Wherever the string "height" appears in the records, return the line that holds it.

*** Opening Material shown ***

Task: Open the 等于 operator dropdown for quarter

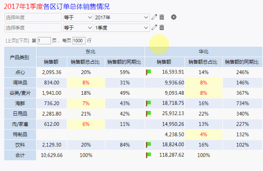Action: 78,28
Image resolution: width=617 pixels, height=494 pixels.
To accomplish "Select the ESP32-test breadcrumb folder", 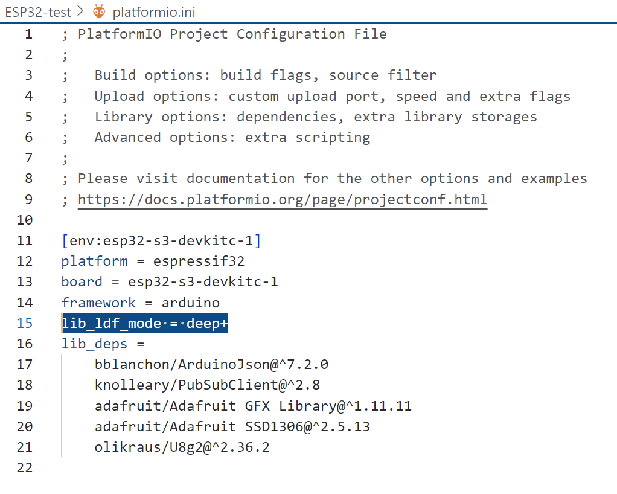I will (38, 12).
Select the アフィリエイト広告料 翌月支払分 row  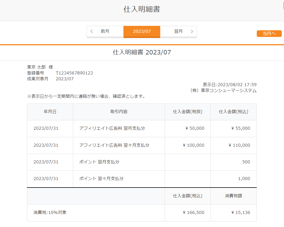point(112,128)
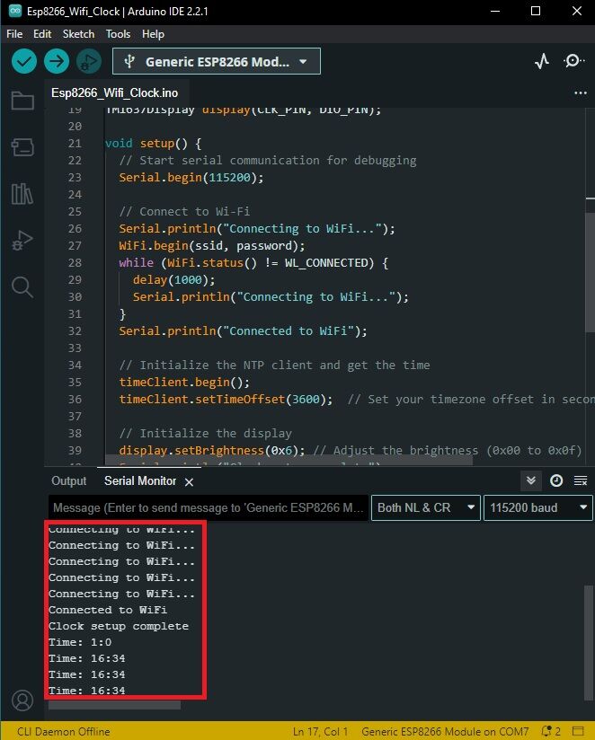
Task: Open the Search sidebar panel
Action: click(x=22, y=286)
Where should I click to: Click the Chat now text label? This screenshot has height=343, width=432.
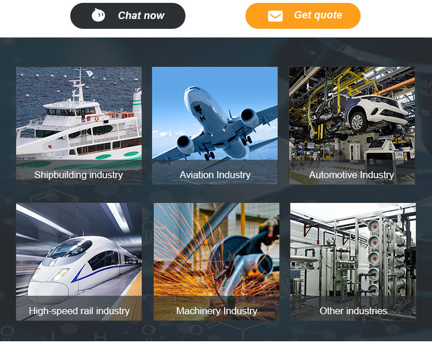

*** Closing Material shown ***

__Result__
Image resolution: width=617 pixels, height=494 pixels.
Where should I click to: Click the Chat now text label? This screenshot has height=343, width=432.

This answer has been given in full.